A vulnerable EB will return an NXDOMAIN status and point to elasticbeanstalk.com as shown above. The important part here is the first two parts, "stratus-poc" and "eu-west-1". To take it over, we need to go into the AWS console and navigate to the elastic beanstalk service. Once there, change the region to the one identified (eu-west-1 in this case) and create a new environment.
While creating it, the settings don't matter except the domain as shown in the screenshot below.
The rest of the steps can be stepped through and once the deployment is done, we will own the subdomain!
To validate, we can browse to eb-poc.stratussecurity.com and see our sample application is now up on the domain:
To host a more sophisticated PoC, follow the AWS docs on deploying a web app to Elastic Beanstalk.
S3 Bucket Takeover (s3.amazonaws.com)
Our second and final vulnerable AWS service is S3 Buckets. S3 buckets are a managed service to hold static files and are a very common source of subdomain takeovers due to their popularity and use of holding scalable static websites.
We will start this off just like Elastic Beanstalk by simulating a normal vulnerability by setting up an S3 bucket, pointing a CNAME record to it on s3-poc.stratussecurity.com and then deleting the bucket, exposing the vulnerability.
Unlike elastic beanstalk, a DNS lookup for S3 buckets will not return an NXDOMAIN status so we need to detect it differently. If we browse to the non-existant bucket it will return a HTTP 404 and a NoSuchBucket error as shown below, this means it is likely to be vulnerable.
Note: This looks very similar to Google Cloud Buckets which are not able to be taken over. Be sure to double check it actually points to AWS. S3 follows the format <name>.s3.<region>.amazonaws.com.
Now that we have found the vulnerability, we need to exploit it. We do not need to change the region in AWS, it will ask us during bucket creation. Below we are creating a bucket to take-over claim stratus-poc.s3.eu-west-1.amazonaws.com which is where the CNAME for http://s3-poc.stratussecurity.com is pointing.
While there, you might want to untick "Block all public access" so you can expose a PoC, the rest of the settings can be left as default.
Once the bucket is created, you have officially taken over the subdomain! Despite this the subdomain itself won't look any different yet, there are a few more steps to go through. Next, we need to upload the file for the poc to prove you have taken it over.
I will just upload a simple file called poc.txt but you can upload anything you want, on the below screen you just need to click "Add files" and hit upload:
You might think that's it, but we're not done yet!

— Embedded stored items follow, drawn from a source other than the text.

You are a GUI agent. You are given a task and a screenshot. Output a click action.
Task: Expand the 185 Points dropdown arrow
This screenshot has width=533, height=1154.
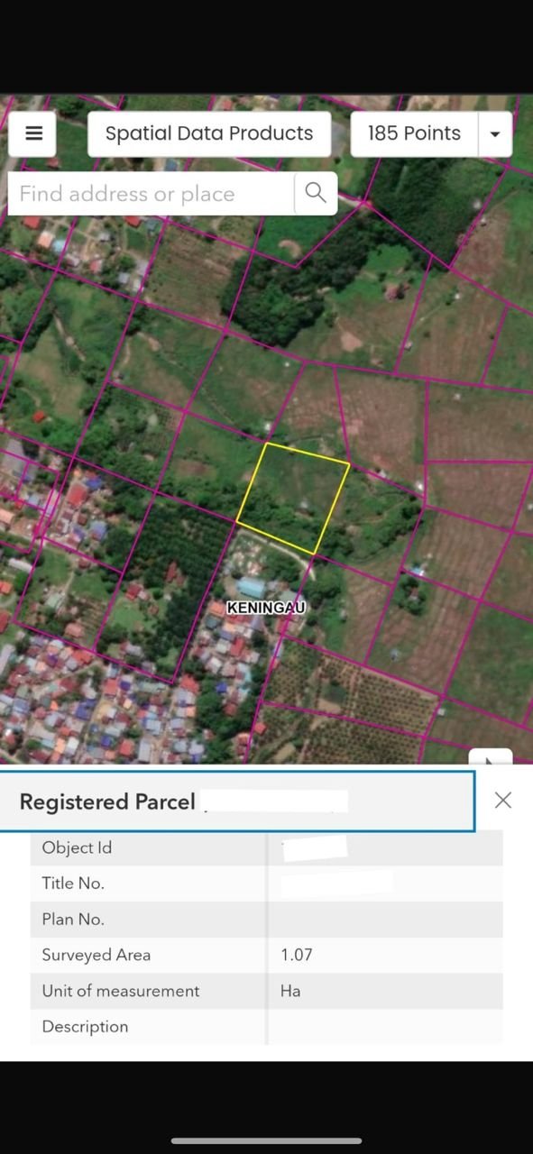coord(494,133)
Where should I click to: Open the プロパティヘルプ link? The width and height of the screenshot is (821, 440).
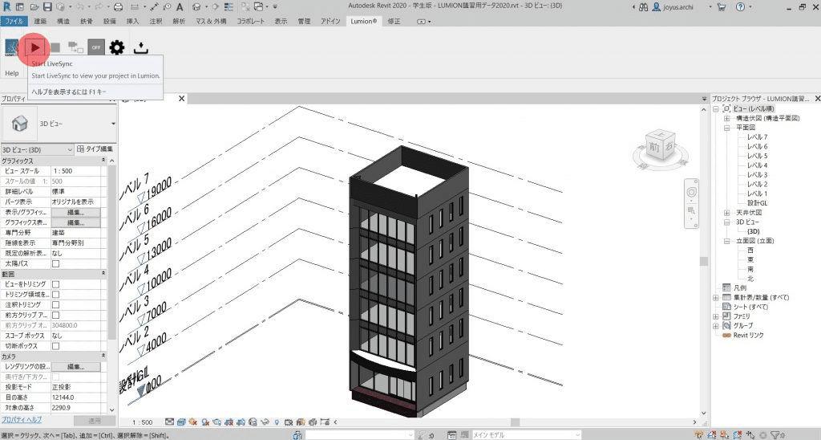pyautogui.click(x=22, y=420)
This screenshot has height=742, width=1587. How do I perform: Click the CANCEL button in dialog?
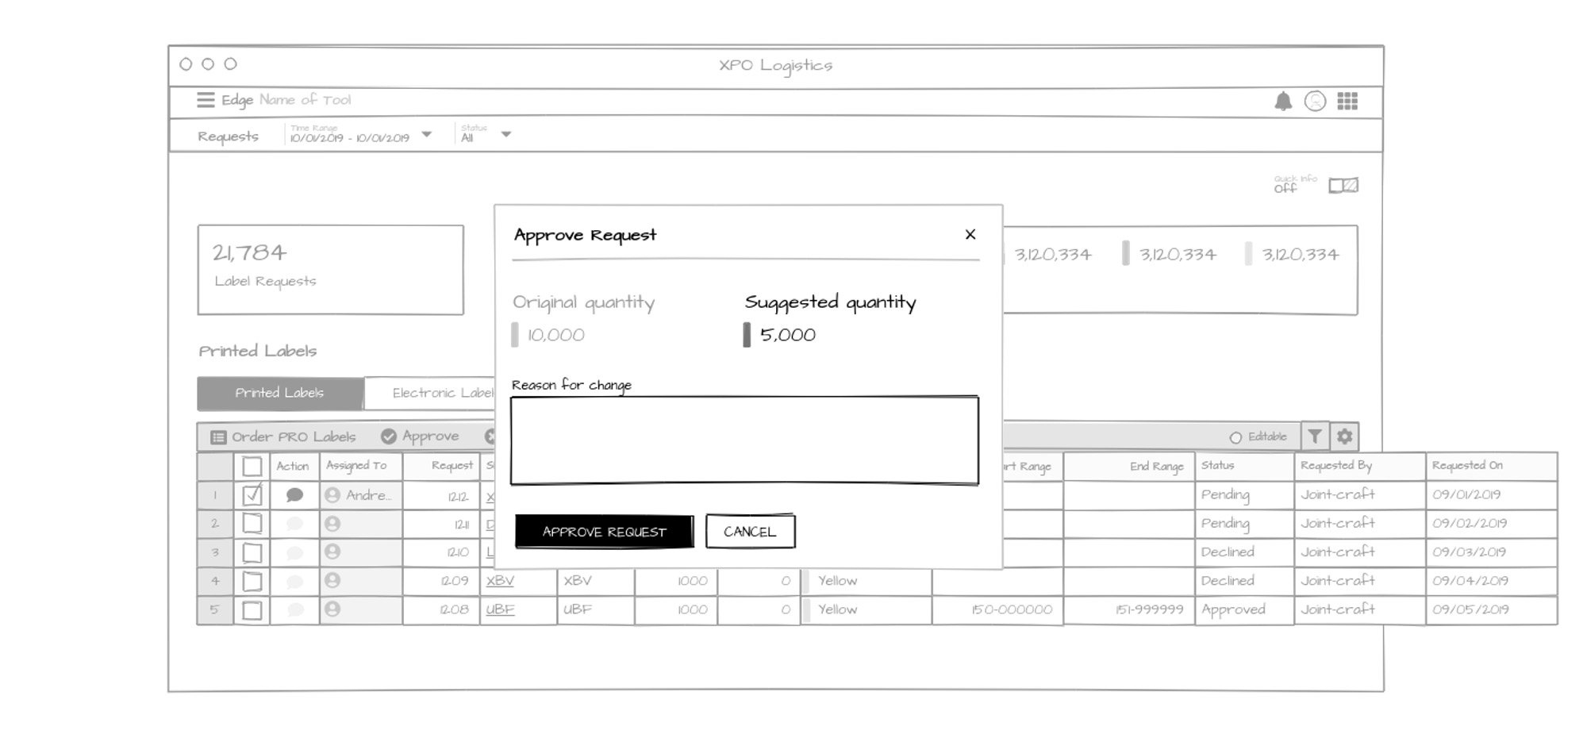750,532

S3 tries hard to stop people from accidentally exposing files, so you need to go back to your bucket screen, click the permissions tab at the top and add the following policy to expose the contents to the internet:
{
"Version": "2012-10-17",
"Statement": [
{
"Effect": "Allow",
"Principal": "*",
"Action": "s3:GetObject",
"Resource": "arn:aws:s3:::your-bucket-name/*",
"Condition": {
"IpAddress": {
"aws:SourceIp": "0.0.0.0/0"
}
}
}
]
}
Once saved, you are done! We can browse to poc.txt on the subdomain to validate that everything worked properly.